> _The task_
Output the records from the line containing "Click the attachment paperclip icon" through the end of the records, inclusive, as a two-column CSV with the header text,answer. Give one row for each text with the answer that follows it, putting each value in a single quoted field and replacing any line breaks with spaces.

○ ○ ○

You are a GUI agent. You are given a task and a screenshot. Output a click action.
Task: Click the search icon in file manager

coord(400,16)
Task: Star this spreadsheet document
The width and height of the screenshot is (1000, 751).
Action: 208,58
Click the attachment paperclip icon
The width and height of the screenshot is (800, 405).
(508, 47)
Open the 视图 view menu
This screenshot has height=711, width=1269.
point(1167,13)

○ ○ ○

> _Solution to this task_
text,answer
"Click the attachment paperclip icon The width and height of the screenshot is (800, 405).","(508, 47)"
"Open the 视图 view menu This screenshot has height=711, width=1269.","point(1167,13)"